Sample cohort 3 consisted of 50 samples from the LDB and was used for both training and testing of the deep-learning diagnostic model (Supplementary Table 3). The cohort included 25 laboratory-confirmed Lyme disease samples with signs and symptoms of early Lyme disease and were found to be positive by STTT. Additionally, 25 healthy control samples were collected from regions where Lyme disease is endemic. The LDB samples were characterized using screening ELISAs such as whole cell sonicates, C6 peptide ELISA, or VlsE/PepC10, and IgM and IgG western blots were run regardless of the first-tier results29. Samples were classified as either Lyme positive or negative using standard two-tier serology (STTT), and all 25 lab-confirmed samples were STTT positive while all endemic controls were STTT negative.
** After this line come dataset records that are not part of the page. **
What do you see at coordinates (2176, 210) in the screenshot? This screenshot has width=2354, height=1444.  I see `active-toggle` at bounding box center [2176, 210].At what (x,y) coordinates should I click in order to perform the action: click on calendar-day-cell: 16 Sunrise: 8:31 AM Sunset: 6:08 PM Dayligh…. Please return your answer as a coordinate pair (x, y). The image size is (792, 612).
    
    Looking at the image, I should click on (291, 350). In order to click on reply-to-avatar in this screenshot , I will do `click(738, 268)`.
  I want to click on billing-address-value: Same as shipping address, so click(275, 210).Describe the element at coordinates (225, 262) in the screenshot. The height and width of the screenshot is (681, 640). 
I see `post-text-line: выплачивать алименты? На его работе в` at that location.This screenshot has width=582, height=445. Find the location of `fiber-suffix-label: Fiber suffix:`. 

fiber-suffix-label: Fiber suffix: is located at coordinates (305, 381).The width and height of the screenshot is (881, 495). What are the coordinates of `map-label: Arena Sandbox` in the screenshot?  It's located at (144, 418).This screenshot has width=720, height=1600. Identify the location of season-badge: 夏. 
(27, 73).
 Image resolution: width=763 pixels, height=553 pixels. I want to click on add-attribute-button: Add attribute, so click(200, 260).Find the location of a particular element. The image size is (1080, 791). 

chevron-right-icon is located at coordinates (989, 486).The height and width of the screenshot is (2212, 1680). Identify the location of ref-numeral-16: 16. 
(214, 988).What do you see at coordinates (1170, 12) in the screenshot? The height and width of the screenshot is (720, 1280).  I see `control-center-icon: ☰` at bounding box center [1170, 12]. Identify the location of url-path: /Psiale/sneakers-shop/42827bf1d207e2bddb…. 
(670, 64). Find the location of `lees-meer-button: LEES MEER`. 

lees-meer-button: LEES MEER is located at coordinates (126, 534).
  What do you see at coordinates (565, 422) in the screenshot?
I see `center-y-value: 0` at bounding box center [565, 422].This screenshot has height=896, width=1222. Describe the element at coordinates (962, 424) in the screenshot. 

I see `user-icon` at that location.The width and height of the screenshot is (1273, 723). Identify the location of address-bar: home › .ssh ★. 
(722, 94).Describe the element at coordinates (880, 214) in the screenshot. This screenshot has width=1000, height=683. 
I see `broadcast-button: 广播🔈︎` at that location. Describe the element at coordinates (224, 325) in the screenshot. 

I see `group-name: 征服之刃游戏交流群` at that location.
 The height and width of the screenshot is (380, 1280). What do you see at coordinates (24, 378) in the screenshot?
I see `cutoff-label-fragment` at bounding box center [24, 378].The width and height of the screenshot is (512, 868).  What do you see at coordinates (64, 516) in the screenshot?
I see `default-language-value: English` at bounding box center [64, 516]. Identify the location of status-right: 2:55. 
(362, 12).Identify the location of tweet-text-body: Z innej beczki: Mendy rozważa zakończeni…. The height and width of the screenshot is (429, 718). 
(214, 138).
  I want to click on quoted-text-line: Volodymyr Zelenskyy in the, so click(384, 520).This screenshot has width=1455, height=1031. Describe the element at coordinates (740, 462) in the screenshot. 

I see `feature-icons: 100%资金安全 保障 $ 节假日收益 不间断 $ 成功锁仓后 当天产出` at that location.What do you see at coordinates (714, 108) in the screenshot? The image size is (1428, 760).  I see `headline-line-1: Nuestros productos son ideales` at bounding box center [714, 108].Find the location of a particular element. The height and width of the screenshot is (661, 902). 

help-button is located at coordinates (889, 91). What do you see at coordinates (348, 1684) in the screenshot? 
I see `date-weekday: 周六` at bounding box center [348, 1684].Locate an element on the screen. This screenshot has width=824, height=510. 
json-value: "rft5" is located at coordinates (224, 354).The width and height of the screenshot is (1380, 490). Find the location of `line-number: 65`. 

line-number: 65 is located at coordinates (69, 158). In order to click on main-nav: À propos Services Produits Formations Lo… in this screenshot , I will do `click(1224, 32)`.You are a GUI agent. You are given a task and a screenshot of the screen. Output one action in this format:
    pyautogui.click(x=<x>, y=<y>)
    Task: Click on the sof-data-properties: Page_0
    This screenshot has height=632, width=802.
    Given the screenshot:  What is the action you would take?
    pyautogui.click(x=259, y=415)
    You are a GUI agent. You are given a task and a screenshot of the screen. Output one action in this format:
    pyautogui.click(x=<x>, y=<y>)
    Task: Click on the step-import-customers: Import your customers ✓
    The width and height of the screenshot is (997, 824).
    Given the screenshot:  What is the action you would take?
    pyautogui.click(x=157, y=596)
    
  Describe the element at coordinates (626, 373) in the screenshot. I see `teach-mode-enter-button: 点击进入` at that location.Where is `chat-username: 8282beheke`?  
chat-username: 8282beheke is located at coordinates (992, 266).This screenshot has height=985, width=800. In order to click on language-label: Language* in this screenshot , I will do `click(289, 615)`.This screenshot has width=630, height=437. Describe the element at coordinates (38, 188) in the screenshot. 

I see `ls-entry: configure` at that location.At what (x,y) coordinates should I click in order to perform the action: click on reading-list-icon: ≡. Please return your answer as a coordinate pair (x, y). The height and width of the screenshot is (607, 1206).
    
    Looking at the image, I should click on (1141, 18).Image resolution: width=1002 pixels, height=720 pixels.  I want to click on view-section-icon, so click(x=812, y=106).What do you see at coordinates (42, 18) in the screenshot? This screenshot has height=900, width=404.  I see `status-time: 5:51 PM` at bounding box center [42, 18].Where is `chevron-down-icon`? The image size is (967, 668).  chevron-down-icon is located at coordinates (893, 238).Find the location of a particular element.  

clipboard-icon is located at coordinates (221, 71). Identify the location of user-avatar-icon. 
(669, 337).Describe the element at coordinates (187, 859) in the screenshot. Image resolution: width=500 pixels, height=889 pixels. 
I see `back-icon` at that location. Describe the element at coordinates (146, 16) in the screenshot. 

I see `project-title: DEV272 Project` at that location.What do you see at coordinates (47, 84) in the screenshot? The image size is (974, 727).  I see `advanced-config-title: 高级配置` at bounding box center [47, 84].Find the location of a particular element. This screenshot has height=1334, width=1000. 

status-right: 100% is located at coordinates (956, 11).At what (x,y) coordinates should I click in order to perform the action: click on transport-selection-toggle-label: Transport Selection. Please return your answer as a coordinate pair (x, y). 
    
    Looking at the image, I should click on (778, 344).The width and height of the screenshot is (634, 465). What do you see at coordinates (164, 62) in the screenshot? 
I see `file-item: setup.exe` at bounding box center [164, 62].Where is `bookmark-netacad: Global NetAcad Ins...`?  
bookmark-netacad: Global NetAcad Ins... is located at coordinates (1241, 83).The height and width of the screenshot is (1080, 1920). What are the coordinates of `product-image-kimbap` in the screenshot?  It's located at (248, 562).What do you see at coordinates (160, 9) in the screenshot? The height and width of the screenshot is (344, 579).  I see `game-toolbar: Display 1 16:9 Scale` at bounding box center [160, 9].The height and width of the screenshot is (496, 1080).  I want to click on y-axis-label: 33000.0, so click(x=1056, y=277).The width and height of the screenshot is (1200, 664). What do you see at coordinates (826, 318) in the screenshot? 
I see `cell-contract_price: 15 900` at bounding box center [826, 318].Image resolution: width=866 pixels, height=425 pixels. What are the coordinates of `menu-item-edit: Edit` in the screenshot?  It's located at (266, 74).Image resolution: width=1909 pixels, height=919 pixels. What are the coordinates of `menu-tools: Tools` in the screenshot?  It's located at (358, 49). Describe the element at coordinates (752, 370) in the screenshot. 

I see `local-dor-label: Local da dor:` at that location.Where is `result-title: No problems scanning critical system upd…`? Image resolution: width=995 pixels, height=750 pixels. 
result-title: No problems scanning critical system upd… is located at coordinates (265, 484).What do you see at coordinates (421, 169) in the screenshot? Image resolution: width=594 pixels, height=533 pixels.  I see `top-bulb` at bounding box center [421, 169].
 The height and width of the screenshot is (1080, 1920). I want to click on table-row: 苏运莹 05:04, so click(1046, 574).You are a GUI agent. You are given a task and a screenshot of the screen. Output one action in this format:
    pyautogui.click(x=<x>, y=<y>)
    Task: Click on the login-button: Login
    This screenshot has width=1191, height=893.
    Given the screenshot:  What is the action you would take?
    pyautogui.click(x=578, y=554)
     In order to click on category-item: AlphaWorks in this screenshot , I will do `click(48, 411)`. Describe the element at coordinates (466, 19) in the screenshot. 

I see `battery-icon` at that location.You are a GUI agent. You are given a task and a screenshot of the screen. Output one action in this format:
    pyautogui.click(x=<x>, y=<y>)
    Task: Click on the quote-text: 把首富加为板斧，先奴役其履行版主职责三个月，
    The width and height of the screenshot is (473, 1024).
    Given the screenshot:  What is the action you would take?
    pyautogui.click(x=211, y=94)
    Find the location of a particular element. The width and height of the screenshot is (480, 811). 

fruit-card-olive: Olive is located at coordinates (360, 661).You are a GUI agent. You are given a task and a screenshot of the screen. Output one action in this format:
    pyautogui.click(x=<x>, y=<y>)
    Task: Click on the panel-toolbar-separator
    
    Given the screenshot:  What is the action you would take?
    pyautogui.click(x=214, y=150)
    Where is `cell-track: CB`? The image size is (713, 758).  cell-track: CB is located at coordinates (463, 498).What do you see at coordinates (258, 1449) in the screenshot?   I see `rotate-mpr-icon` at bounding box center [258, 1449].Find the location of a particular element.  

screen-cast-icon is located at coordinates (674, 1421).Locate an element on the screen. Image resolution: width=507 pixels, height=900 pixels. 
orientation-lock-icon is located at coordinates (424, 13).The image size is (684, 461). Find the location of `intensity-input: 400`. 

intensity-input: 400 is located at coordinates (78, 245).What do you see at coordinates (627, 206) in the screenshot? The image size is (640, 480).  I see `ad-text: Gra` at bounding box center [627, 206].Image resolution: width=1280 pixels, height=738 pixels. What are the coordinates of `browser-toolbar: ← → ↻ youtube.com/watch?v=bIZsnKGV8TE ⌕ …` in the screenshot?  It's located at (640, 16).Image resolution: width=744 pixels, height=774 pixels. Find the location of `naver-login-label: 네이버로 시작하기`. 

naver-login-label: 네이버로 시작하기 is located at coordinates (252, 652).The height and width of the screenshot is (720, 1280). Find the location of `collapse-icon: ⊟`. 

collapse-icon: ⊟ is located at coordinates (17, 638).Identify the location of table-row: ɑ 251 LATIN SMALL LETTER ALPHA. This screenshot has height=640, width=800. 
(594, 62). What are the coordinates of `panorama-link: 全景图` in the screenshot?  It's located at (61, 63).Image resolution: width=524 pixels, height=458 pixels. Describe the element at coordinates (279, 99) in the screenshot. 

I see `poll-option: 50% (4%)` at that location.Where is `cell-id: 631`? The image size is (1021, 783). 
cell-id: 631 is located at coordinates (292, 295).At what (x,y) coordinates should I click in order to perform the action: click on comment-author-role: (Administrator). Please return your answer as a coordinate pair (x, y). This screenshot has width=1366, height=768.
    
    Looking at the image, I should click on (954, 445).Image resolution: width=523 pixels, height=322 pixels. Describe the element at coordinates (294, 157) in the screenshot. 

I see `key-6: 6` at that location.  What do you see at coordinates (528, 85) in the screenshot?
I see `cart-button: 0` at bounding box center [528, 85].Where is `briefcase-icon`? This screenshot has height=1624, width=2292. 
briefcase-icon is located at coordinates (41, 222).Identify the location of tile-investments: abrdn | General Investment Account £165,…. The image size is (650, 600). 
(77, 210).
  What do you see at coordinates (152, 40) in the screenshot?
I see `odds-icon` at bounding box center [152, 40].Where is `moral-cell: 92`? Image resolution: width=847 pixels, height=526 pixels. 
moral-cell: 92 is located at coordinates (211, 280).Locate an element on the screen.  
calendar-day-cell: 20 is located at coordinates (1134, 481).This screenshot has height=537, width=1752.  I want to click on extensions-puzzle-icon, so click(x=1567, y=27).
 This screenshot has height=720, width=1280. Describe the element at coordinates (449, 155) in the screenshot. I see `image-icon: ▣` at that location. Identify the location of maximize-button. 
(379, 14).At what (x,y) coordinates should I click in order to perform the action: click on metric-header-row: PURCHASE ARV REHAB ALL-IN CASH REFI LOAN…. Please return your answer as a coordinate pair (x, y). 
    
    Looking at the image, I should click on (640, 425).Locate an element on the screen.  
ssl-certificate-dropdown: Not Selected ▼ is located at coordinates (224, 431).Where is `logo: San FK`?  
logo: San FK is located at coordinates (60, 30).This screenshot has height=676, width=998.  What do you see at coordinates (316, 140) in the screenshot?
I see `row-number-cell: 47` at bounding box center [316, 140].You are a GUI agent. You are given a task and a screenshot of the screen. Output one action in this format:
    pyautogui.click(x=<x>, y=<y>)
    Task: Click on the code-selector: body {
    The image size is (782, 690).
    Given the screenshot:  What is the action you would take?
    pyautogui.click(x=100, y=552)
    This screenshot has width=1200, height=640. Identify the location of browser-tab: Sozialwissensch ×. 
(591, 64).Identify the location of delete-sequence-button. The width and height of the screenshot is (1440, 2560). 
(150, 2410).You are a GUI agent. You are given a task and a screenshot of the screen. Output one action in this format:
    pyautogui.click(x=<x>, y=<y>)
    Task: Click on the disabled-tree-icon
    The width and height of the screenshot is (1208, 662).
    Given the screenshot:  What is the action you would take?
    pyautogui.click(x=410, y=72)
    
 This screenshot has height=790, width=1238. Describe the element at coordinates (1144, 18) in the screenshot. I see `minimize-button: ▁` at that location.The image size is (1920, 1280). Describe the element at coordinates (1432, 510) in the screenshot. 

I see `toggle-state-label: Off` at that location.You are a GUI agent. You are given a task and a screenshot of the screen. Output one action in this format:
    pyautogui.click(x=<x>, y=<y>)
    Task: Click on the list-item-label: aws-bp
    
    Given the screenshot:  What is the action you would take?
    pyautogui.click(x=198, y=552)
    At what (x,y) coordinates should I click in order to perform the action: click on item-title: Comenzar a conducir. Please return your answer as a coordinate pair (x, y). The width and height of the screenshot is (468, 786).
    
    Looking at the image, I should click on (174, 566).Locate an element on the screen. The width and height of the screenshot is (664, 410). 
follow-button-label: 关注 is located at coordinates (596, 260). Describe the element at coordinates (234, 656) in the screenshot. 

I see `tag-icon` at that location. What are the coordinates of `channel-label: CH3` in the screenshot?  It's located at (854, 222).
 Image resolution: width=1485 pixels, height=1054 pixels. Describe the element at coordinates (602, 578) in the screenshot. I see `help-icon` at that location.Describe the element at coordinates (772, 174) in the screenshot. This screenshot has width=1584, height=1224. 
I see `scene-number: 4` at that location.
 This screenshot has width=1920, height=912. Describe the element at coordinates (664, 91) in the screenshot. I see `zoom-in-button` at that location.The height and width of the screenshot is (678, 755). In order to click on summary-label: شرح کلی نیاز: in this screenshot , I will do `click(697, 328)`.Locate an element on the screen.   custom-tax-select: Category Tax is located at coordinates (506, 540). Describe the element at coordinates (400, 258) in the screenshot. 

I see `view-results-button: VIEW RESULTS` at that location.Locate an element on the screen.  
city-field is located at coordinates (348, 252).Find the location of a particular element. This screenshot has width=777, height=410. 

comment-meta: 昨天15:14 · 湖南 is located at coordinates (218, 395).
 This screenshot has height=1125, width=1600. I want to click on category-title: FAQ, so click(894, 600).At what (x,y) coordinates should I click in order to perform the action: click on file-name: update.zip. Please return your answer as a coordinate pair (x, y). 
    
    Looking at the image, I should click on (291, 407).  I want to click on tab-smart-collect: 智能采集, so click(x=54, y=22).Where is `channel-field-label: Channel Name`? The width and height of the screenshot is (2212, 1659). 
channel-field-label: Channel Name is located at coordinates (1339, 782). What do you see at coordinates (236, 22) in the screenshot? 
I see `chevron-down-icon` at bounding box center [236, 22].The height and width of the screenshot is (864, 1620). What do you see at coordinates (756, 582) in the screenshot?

Sample cohort 4 included 32 samples acquired from the CDC’s Lyme serum repository research panel I, which consisted of 12 Lyme disease patient samples, 8 healthy control samples collected from regions where Lyme disease is endemic and non-endemic, and 12 look-alike disease samples which are known to be cross-reactive with LD diagnosis30. The CDC LDR samples were classified using both STTT and modified two-tier testing (MTTT). For STTT, the panels were measured using VIDAS Lyme IgM and IgG polyvalent assay by bioMérieux for first tier serology and MarDx Diagnostics, Inc IgM, and IgG immunoblotting assay for second tier serology. For the MTTT classification, tests from Zeus VlsE/pepC10, Zeus WCS EIA were used as first tier tests and Zeus IgM EIS and IgG EIA were used for second tier serology. No training was performed on the CDC dataset.
Competing interests
Some of the authors at UCLA are inventors in patents and patent applications for the xVFA and smartphone reader platform. Some of the peptides described in this study are protected under U.S. patent number 7887815B2 and U.S. provisional patent application nos. 14376409 and 15102002, all owned by Biopeptides, Corp. R.J.D. is a shareholder in Biopeptides, Corp. P.M.A. has a research appointment with Biopeptides Corp.
Acknowledgements
The authors acknowledge Bay area Lyme Foundation’s Lyme disease biobank and the U.S. Centers for Disease Control & Prevention for graciously providing serum samples that were used for training and blinded validation of our platform respectively. We also acknowledge financial support from the National Institute of health (Grant #R44AI150060) and the National Science Foundation PATHS-UP Engineering Research Center (Grant #1648451).